# [WHAT THE TASK REQUIRES]
Transcribe the records in full.

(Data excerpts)
------------------------

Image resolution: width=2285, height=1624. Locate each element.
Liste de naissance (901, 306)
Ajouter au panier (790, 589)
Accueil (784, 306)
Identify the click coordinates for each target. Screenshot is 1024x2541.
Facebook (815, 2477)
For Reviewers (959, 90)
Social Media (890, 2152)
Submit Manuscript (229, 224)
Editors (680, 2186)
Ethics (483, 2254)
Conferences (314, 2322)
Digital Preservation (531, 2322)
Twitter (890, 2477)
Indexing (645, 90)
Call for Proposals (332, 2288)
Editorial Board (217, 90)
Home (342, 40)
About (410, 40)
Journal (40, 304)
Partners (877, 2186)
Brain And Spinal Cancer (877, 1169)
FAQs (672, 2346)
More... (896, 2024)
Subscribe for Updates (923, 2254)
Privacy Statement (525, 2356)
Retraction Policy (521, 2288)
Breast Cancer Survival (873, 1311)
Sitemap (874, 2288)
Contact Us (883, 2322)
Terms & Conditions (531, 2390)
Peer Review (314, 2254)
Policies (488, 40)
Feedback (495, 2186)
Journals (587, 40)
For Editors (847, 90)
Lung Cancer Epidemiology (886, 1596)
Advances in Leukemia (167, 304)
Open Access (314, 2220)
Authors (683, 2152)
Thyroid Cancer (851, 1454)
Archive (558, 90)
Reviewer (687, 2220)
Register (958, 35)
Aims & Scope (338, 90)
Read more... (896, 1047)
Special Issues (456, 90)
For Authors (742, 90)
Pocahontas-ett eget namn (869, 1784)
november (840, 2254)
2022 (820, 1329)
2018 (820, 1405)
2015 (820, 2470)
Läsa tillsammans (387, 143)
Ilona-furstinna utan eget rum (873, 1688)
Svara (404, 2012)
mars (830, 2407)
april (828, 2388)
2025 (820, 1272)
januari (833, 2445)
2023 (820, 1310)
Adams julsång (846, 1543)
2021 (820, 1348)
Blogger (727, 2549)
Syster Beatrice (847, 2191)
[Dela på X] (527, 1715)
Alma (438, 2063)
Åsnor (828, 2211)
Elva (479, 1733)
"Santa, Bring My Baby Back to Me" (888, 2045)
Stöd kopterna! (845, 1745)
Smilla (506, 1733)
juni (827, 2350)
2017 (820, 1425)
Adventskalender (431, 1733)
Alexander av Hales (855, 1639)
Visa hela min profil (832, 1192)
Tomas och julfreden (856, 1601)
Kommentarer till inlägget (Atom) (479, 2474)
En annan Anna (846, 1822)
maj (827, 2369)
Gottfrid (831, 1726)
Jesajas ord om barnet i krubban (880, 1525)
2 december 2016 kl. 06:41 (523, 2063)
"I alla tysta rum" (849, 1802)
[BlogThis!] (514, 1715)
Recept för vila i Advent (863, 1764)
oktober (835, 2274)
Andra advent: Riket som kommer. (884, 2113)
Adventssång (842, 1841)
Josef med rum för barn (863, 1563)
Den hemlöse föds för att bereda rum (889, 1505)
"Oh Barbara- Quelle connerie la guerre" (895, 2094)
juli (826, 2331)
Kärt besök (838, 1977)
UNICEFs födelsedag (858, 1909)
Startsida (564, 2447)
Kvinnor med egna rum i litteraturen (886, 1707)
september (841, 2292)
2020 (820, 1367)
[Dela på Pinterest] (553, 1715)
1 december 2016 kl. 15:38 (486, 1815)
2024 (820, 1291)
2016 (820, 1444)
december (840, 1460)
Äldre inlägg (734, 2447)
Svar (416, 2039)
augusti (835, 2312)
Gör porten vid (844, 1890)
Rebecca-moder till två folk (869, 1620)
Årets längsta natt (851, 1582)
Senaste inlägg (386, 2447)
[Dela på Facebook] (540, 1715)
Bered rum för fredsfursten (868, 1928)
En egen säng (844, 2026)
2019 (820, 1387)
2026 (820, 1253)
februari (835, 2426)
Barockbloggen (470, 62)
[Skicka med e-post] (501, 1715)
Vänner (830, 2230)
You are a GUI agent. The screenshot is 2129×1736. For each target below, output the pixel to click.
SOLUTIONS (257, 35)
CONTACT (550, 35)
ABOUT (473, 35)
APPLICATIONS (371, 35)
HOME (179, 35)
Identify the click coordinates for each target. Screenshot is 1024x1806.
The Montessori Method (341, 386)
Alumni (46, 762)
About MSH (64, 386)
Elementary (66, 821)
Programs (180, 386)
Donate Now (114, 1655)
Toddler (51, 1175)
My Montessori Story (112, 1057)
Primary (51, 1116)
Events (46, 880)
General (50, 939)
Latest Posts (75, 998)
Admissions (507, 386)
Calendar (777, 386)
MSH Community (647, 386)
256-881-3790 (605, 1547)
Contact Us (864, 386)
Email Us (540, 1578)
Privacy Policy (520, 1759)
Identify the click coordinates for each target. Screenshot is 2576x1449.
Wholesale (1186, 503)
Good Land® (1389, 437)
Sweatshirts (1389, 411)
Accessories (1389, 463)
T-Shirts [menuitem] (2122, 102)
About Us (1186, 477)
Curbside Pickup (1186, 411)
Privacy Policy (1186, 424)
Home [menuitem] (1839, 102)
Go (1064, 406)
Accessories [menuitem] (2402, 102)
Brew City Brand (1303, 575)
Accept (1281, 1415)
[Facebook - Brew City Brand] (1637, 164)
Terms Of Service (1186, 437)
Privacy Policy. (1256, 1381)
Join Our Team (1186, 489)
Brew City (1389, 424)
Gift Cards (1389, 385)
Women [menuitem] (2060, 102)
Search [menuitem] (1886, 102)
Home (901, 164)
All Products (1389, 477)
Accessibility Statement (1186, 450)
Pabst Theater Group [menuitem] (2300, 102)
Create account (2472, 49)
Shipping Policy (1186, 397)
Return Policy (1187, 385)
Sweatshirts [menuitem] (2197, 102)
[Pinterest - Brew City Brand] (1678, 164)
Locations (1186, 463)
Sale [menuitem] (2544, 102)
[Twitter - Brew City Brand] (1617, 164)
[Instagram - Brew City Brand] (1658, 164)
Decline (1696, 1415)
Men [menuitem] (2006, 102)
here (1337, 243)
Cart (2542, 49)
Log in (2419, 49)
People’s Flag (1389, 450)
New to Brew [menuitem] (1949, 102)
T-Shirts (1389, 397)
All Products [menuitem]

------------------------

# [REPLY]
Image resolution: width=2285, height=1624. Locate each element.
Liste de naissance (901, 306)
Ajouter au panier (790, 589)
Accueil (784, 306)
Identify the click coordinates for each target. Screenshot is 1024x2541.
Facebook (815, 2477)
For Reviewers (959, 90)
Social Media (890, 2152)
Submit Manuscript (229, 224)
Editors (680, 2186)
Ethics (483, 2254)
Conferences (314, 2322)
Digital Preservation (531, 2322)
Twitter (890, 2477)
Indexing (645, 90)
Call for Proposals (332, 2288)
Editorial Board (217, 90)
Home (342, 40)
About (410, 40)
Journal (40, 304)
Partners (877, 2186)
Brain And Spinal Cancer (877, 1169)
FAQs (672, 2346)
More... (896, 2024)
Subscribe for Updates (923, 2254)
Privacy Statement (525, 2356)
Retraction Policy (521, 2288)
Breast Cancer Survival (873, 1311)
Sitemap (874, 2288)
Contact Us (883, 2322)
Terms & Conditions (531, 2390)
Peer Review (314, 2254)
Policies (488, 40)
Feedback (495, 2186)
Journals (587, 40)
For Editors (847, 90)
Lung Cancer Epidemiology (886, 1596)
Advances in Leukemia (167, 304)
Open Access (314, 2220)
Authors (683, 2152)
Thyroid Cancer (851, 1454)
Archive (558, 90)
Reviewer (687, 2220)
Register (958, 35)
Aims & Scope (338, 90)
Read more... (896, 1047)
Special Issues (456, 90)
For Authors (742, 90)
Pocahontas-ett eget namn (869, 1784)
november (840, 2254)
2022 (820, 1329)
2018 (820, 1405)
2015 (820, 2470)
Läsa tillsammans (387, 143)
Ilona-furstinna utan eget rum (873, 1688)
Svara (404, 2012)
mars (830, 2407)
april (828, 2388)
2025 (820, 1272)
januari (833, 2445)
2023 (820, 1310)
Adams julsång (846, 1543)
2021 (820, 1348)
Blogger (727, 2549)
Syster Beatrice (847, 2191)
[Dela på X] (527, 1715)
Alma (438, 2063)
Åsnor (828, 2211)
Elva (479, 1733)
"Santa, Bring My Baby Back to Me" (888, 2045)
Stöd kopterna! (845, 1745)
Smilla (506, 1733)
juni (827, 2350)
2017 (820, 1425)
Adventskalender (431, 1733)
Alexander av Hales (855, 1639)
Visa hela min profil (832, 1192)
Tomas och julfreden (856, 1601)
Kommentarer till inlägget (Atom) (479, 2474)
En annan Anna (846, 1822)
maj (827, 2369)
Gottfrid (831, 1726)
Jesajas ord om barnet i krubban (880, 1525)
2 december 2016 kl. 06:41 (523, 2063)
"I alla tysta rum" (849, 1802)
[BlogThis!] (514, 1715)
Recept för vila i Advent (863, 1764)
oktober (835, 2274)
Andra advent: Riket som kommer. (884, 2113)
Adventssång (842, 1841)
Josef med rum för barn (863, 1563)
Den hemlöse föds för att bereda rum (889, 1505)
"Oh Barbara- Quelle connerie la guerre" (895, 2094)
juli (826, 2331)
Kärt besök (838, 1977)
UNICEFs födelsedag (858, 1909)
Startsida (564, 2447)
Kvinnor med egna rum i litteraturen (886, 1707)
september (841, 2292)
2020 (820, 1367)
[Dela på Pinterest] (553, 1715)
1 december 2016 kl. 15:38 (486, 1815)
2024 (820, 1291)
2016 (820, 1444)
december (840, 1460)
Äldre inlägg (734, 2447)
Svar (416, 2039)
augusti (835, 2312)
Gör porten vid (844, 1890)
Rebecca-moder till två folk (869, 1620)
Årets längsta natt (851, 1582)
Senaste inlägg (386, 2447)
[Dela på Facebook] (540, 1715)
Bered rum för fredsfursten (868, 1928)
En egen säng (844, 2026)
2019 (820, 1387)
2026 (820, 1253)
februari (835, 2426)
Barockbloggen (470, 62)
[Skicka med e-post] (501, 1715)
Vänner (830, 2230)
You are a GUI agent. The screenshot is 2129×1736. For each target below, output the pixel to click.
SOLUTIONS (257, 35)
CONTACT (550, 35)
ABOUT (473, 35)
APPLICATIONS (371, 35)
HOME (179, 35)
Identify the click coordinates for each target. Screenshot is 1024x1806.
The Montessori Method (341, 386)
Alumni (46, 762)
About MSH (64, 386)
Elementary (66, 821)
Programs (180, 386)
Donate Now (114, 1655)
Toddler (51, 1175)
My Montessori Story (112, 1057)
Primary (51, 1116)
Events (46, 880)
General (50, 939)
Latest Posts (75, 998)
Admissions (507, 386)
Calendar (777, 386)
MSH Community (647, 386)
256-881-3790 (605, 1547)
Contact Us (864, 386)
Email Us (540, 1578)
Privacy Policy (520, 1759)
Identify the click coordinates for each target. Screenshot is 2576x1449.
Wholesale (1186, 503)
Good Land® (1389, 437)
Sweatshirts (1389, 411)
Accessories (1389, 463)
T-Shirts [menuitem] (2122, 102)
About Us (1186, 477)
Curbside Pickup (1186, 411)
Privacy Policy (1186, 424)
Home [menuitem] (1839, 102)
Go (1064, 406)
Accessories [menuitem] (2402, 102)
Brew City Brand (1303, 575)
Accept (1281, 1415)
[Facebook - Brew City Brand] (1637, 164)
Terms Of Service (1186, 437)
Privacy Policy. (1256, 1381)
Join Our Team (1186, 489)
Brew City (1389, 424)
Gift Cards (1389, 385)
Women [menuitem] (2060, 102)
Search [menuitem] (1886, 102)
Home (901, 164)
All Products (1389, 477)
Accessibility Statement (1186, 450)
Pabst Theater Group [menuitem] (2300, 102)
Create account (2472, 49)
Shipping Policy (1186, 397)
Return Policy (1187, 385)
Sweatshirts [menuitem] (2197, 102)
[Pinterest - Brew City Brand] (1678, 164)
Locations (1186, 463)
Sale [menuitem] (2544, 102)
[Twitter - Brew City Brand] (1617, 164)
[Instagram - Brew City Brand] (1658, 164)
Decline (1696, 1415)
Men [menuitem] (2006, 102)
here (1337, 243)
Cart (2542, 49)
Log in (2419, 49)
People’s Flag (1389, 450)
New to Brew [menuitem] (1949, 102)
T-Shirts (1389, 397)
All Products [menuitem]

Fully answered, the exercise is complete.